If the child develops ophthalmia the treatment should be turned over to an oculist when possible. When a child can have a day and a night nurse, this method should be adopted, but ordinarily there is no nurse except some woman about the house or the mother. In such cases one eye, commonly the right, does better than the other because the first eye treated is opened readily, but after the infant has been irritated it shuts the eyes so strongly that it is difficult to open them at all. The first eye treated is habitually the same. The nurse should begin to treat the eyes alternately on this account, or wait to treat the second eye until after the baby has quieted down. Iced compresses should be used, but not so long as to chill the eye very much—five to ten minutes at a time is enough. If the physician himself makes the applications of silver nitrate, the nurse should use some silver salt like argyrol. Three to eight grains of zinc sulphate to eight ounces of boric solution is a good regular eye-wash in these cases. Atropine must also be instilled to protect the iris. If only one eye is affected, the other eye should be protected under a watch glass sealed over it. All persons who have gonorrhea, or who treat gonorrhea, must be warned of the danger they are in of infecting their own eyes.

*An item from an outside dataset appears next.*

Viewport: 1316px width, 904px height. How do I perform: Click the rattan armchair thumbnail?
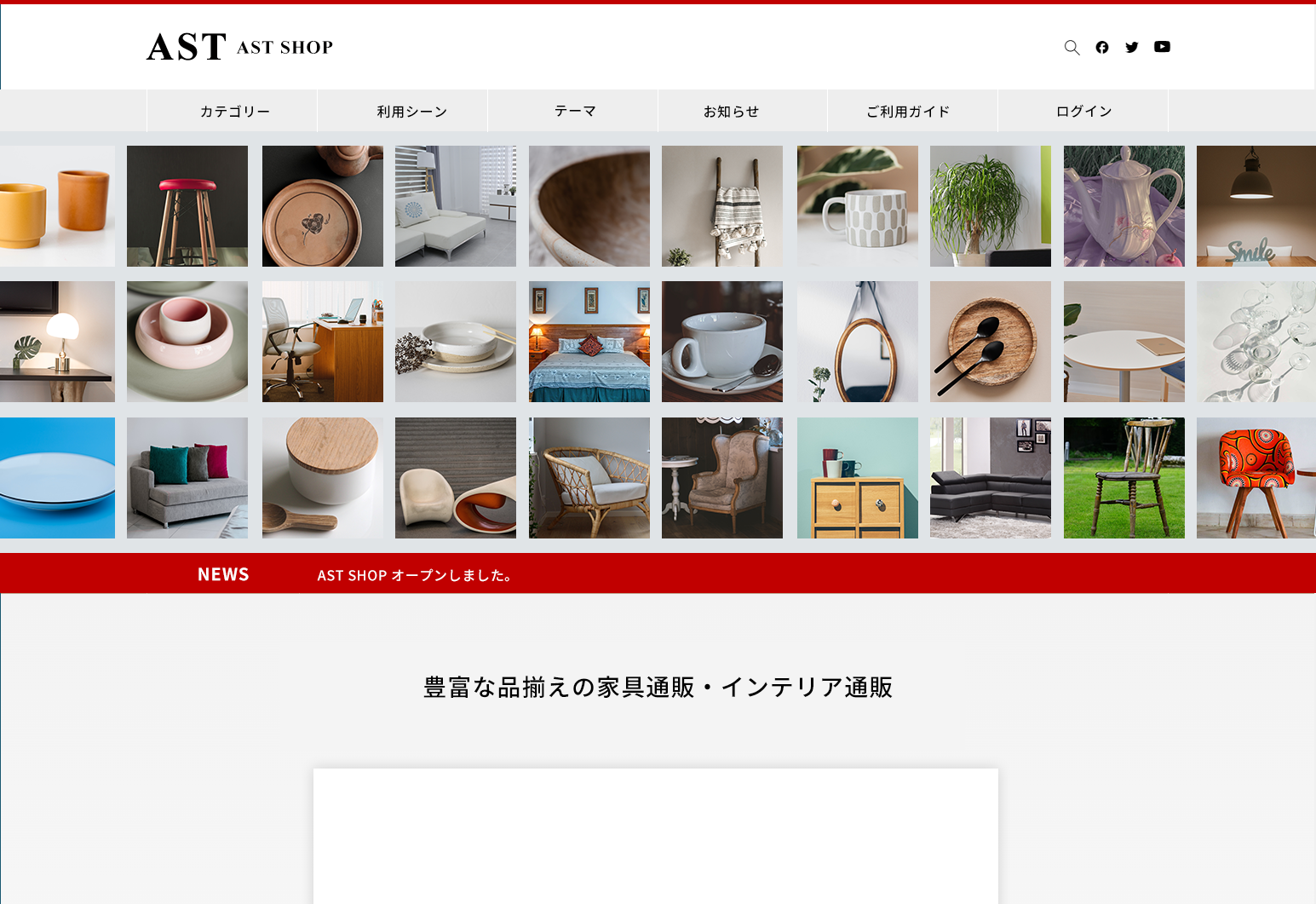pos(589,478)
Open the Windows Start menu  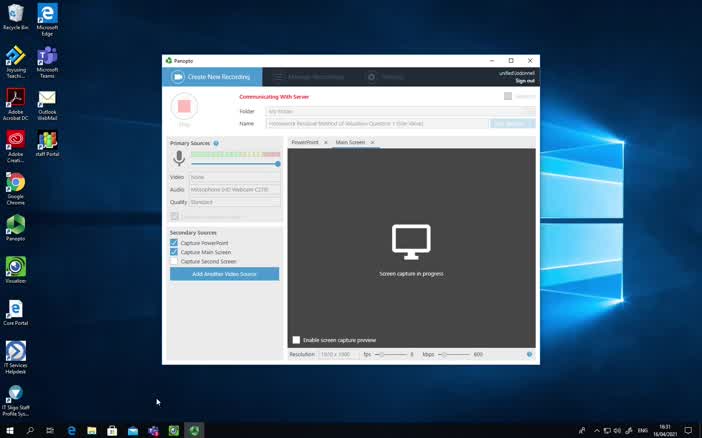(10, 430)
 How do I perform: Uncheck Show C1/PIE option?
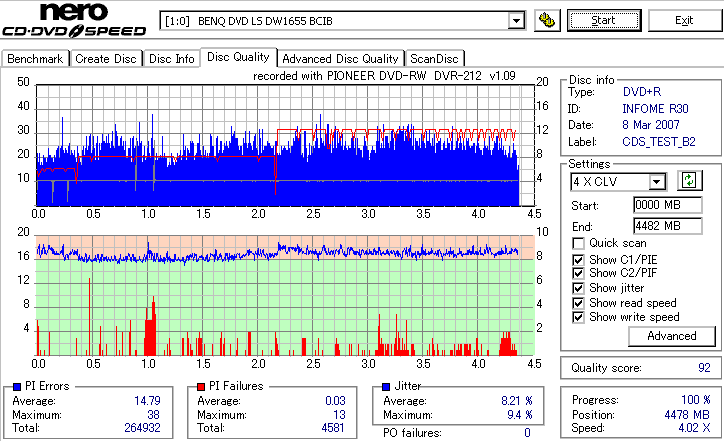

A new treatment of gonorrhea is described by Weiss.[199] The gonococci are killed by a temperature of 107.6 degrees Fahrenheit, and in eleven cases Weiss subjected men to a hot bath for forty to fifty-five minutes, with the temperature of the water gradually increased from 104 to 110 degrees Fahrenheit. In one instance the body temperature was raised to 108.5 degrees F. in a forty-minute bath and the gonococci disappeared at once. In the other cases the body temperature did not go up so high, but the vitality of the gonococcus was evidently reduced, and under a few local injections they all disappeared.